Engaging everyone on sexual behaviour and perceived risks in an open and supportive way is likely to reduce the stigma and improve uptake. Health is not the only social service that’s guilty of perpetuating harmful stereotypes. The Department of Basic Education is about to deliver a long-overdue upgrade on the quality of comprehensive sexuality education (CSE) in classrooms based on Unesco recommendations.

A review of CSE in South Africa by Dr Sisa Ngabaza from the University of Cape Town found existing programmes to be excessively prescriptive and dominated by gender hierarchies, heteronormativity and pro-family ideologies. The updated CSE package aims to improve implementation fidelity of what was started in 2000 with added support and resources to teachers.

PrEP rollout should go hand in hand with CSE aimed at empowering adolescents and young adults to make healthy informed choices. The idea that using it will encourage risky behaviour should be weighed against providing young people with an option to make a safer choice in a setting where the odds are against them remaining HIV-negative in their lifetimes. As Golub points out, understanding that PrEP stigma stems from stigmatising sexuality is key to understanding the barriers to PrEP implementation and how to overcome it.
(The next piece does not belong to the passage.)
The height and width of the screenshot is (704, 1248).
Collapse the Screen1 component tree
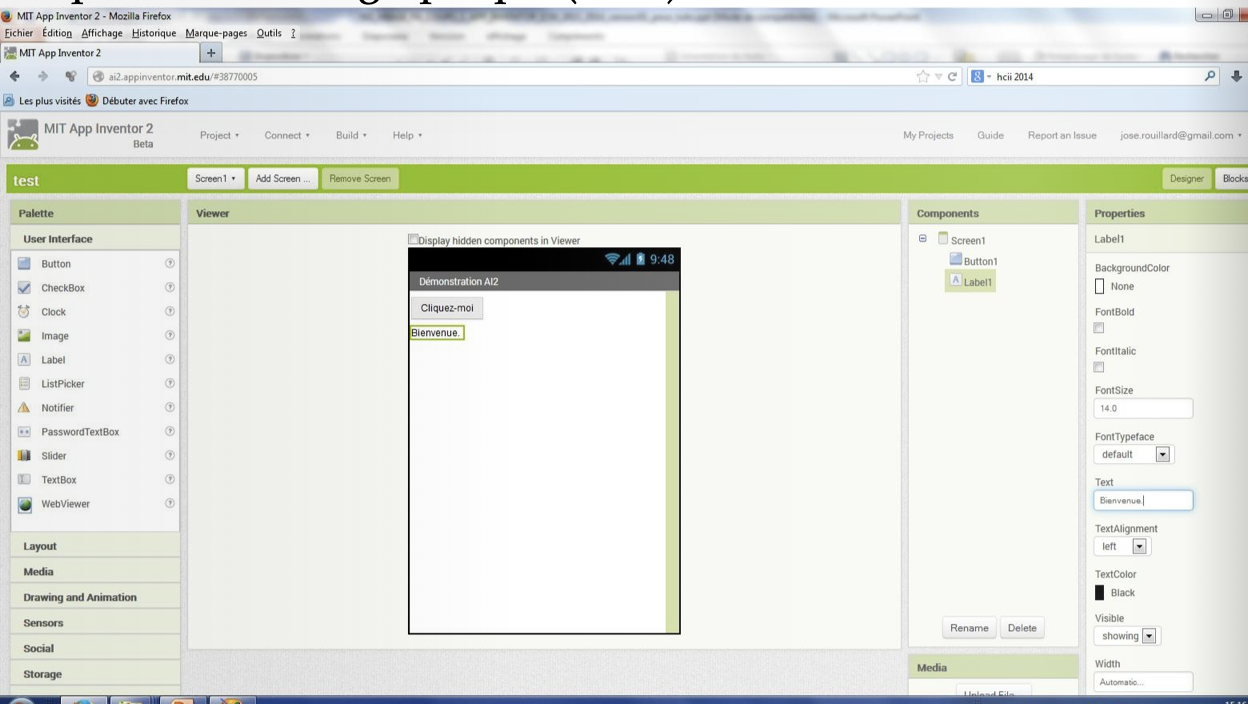923,239
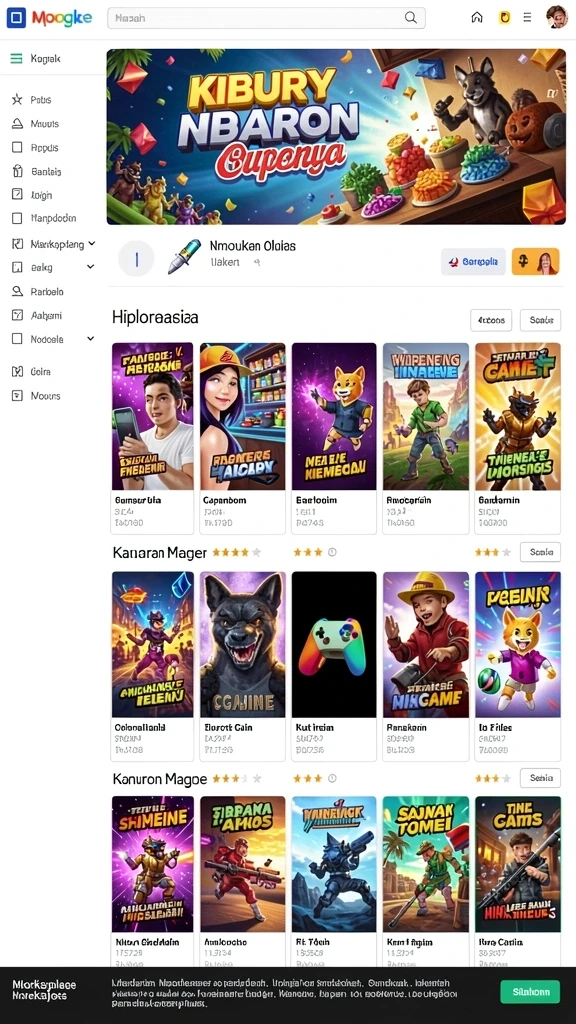
Task: Toggle the Nodoela checkbox item
Action: [x=18, y=339]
PrEP should be made available for everyone who’s HIV-negative and wants to remain that way while being sexually active. While we continue to fight poverty and gender-based violence, we must urgently clarify and transform barriers to access in the form of negative and moralising attitudes towards sexuality and gender. Or else the great uptake of PrEP, especially by those who may need it most, risks being driven underground into a black market where there is no monitoring, poor adherence and more adverse effects. Just like backstreet abortions. MC

Indira Govender is a public health medicine specialist based in rural KwaZulu-Natal.